(568b) Green Process Development to Crystallize Succinic Acid from Real, Low pH Fermentation Broth

Recent advancements in metabolic engineering and improved bioprocess scale-up can allow large-scale production of bio-succinic acid (SA) [1, 2]. Driven by this, few have attempted to commercialize SA bio-manufacturing with little or no success [2, 3]. Published studies emphasize low-pH fermentation and a simple and efficient downstream processing pipeline (DSP) to make SA biomanufacturing competitive [1-3]. Other studies establish that DSP contributes 70 to 80% to the overall cost of goods sold (COGS) [4, 5]. Several DSP studies for economical and sustainable recovery of SA from fermentation broth have been conducted with different unit operations such as crystallization, extraction, adsorption, membrane separation, and electrodialysis. Besides crystallization, other tested unit operations are costly, difficult to scale up, and have environmental concerns [2-6]. Crystallization is attractive since it is simple and has well-established scalability with well-understood operational parameters [6]. Various studies demonstrated the successive crystallization of SA using a designed neutral pH fermentation broth [2, 3]. The reported SA crystal purity is up to 94.2% and recovery of 80%, but the process generates waste residue and calcium salts, raising environmental and economic concerns [3-7].

Previously, we presented an end-to-end SA biomanufacturing pipeline that includes DSP to recover SA from sugarcane juice fermentation broth. The DSP scheme involves two-stage vacuum distillation and crystallization. The fermentation broth from the pilot-scale fermentation contained 63.1 g/L SA and required no acid addition; the maximum SA recovery reached 31.0% during the first stage. After stage 1, the filtrate was concentrated to 50% of its volume using vacuum distillation and subjected to stage 2 of crystallization. SA recovery from stage 2 was 47.7%. Overall, the SA recovery yield was 64.0% from the low-pH fermentation broth using two-stage vacuum distillation and crystallization. Purities of SA crystals recovered in stage 1 and stage 2 were 88.9% and 86.23%, respectively.
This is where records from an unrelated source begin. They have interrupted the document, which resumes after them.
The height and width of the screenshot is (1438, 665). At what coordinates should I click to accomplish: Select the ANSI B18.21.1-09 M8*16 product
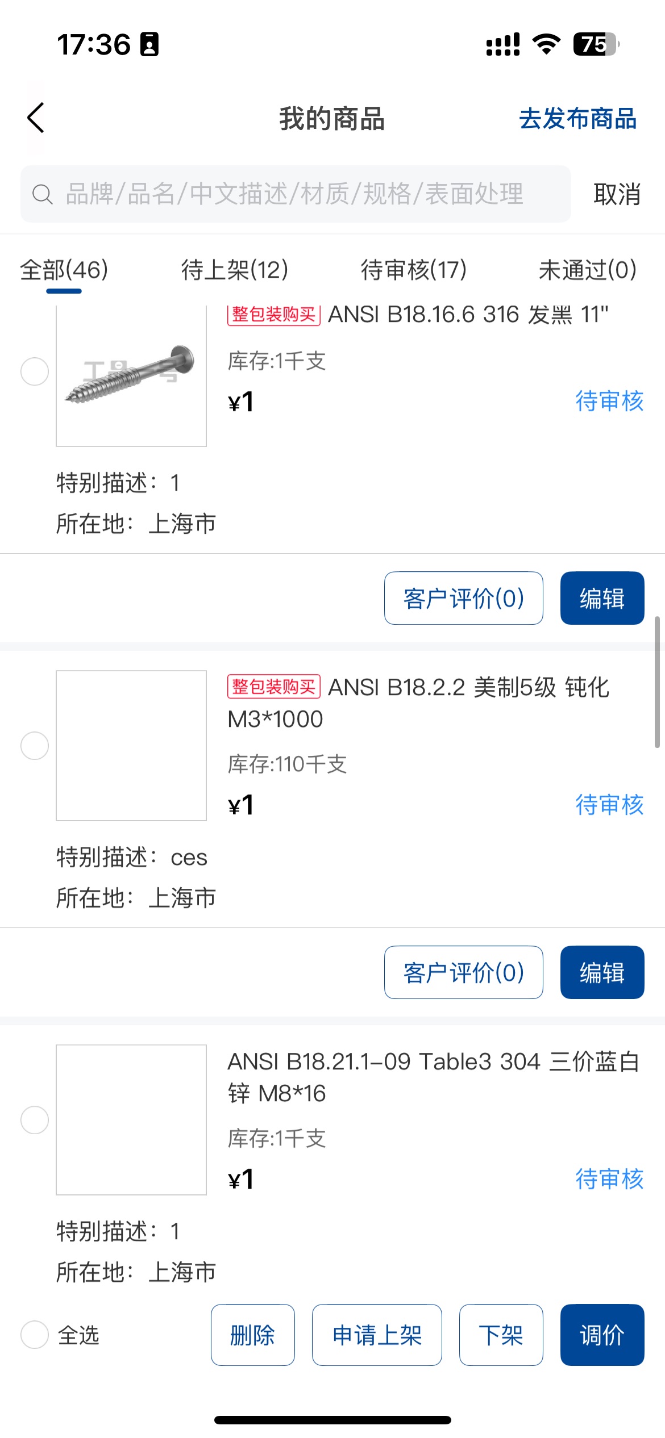35,1120
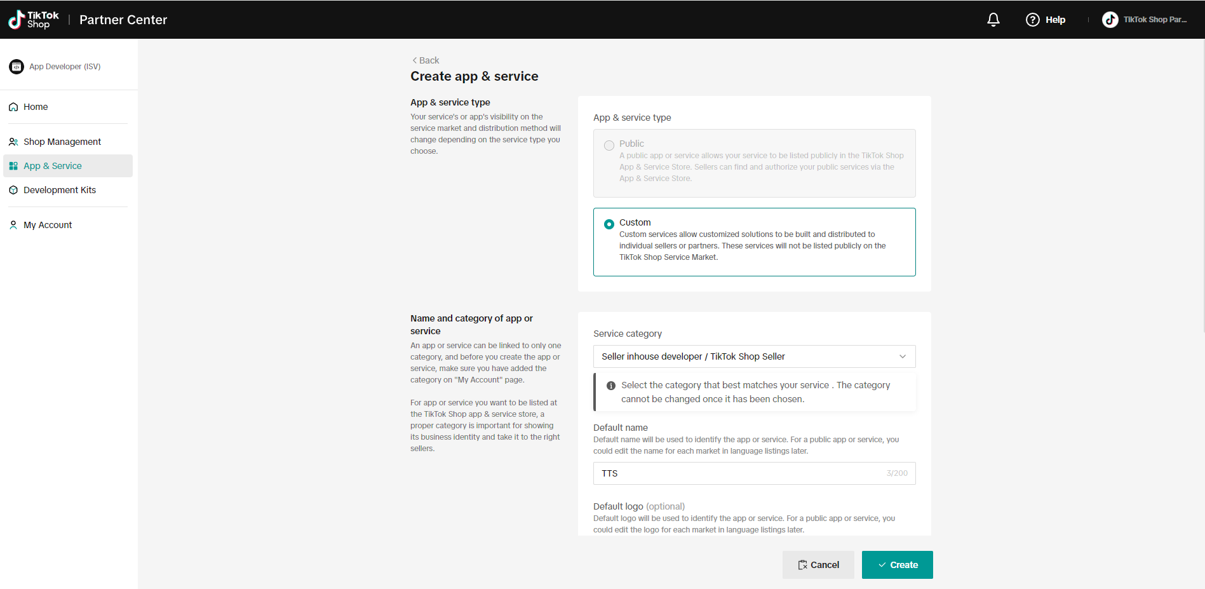Select the Public service type radio

click(609, 146)
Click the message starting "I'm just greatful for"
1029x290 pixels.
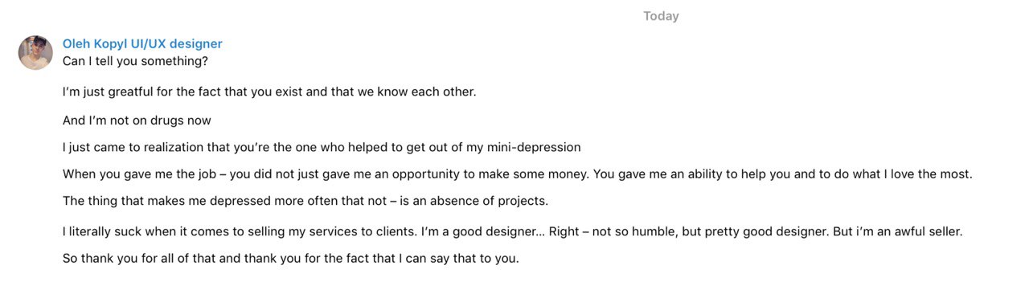[269, 92]
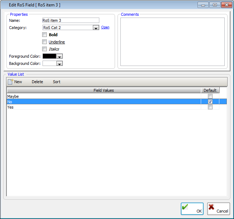Toggle the Underline checkbox
The image size is (234, 219).
pos(45,42)
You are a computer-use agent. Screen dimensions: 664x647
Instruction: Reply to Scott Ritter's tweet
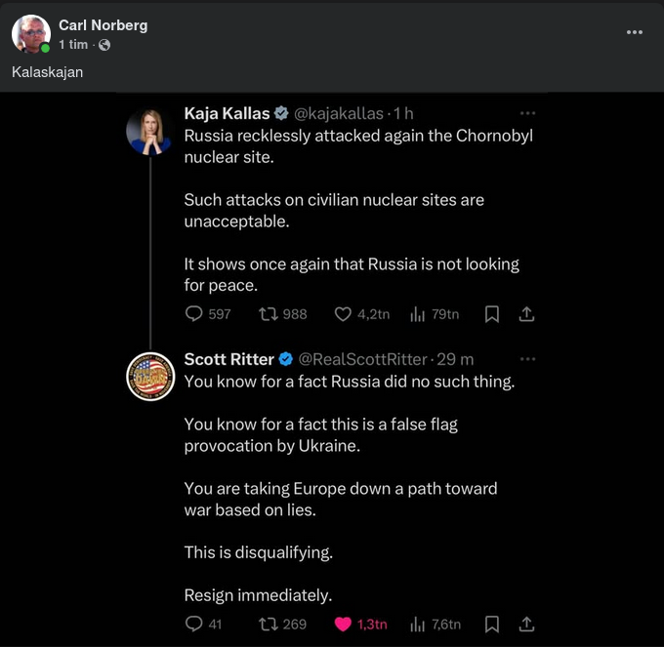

This study further improved the DSP for SA crystals from an actual low-pH fermentation broth. This new DSP recovers purified SA through cooling, evaporation, and antisolvent crystallization. Isopropanol (IPA) is a prominent antisolvent that can lower the solubility of SA while forming a minimum-boiling azeotrope with water. Due to this, solvent removal at low temperatures is possible through azeotropic drying. A Design of Experiment (DoE) driven approach for the anti-solvent crystallization of SA was utilized in this study. Recovery and purity measurements were used to evaluate the process. Subsequently, a statistical model was developed and validated. Overall, this process results in an SA recovery yield of >90% at purities of 95% respectively.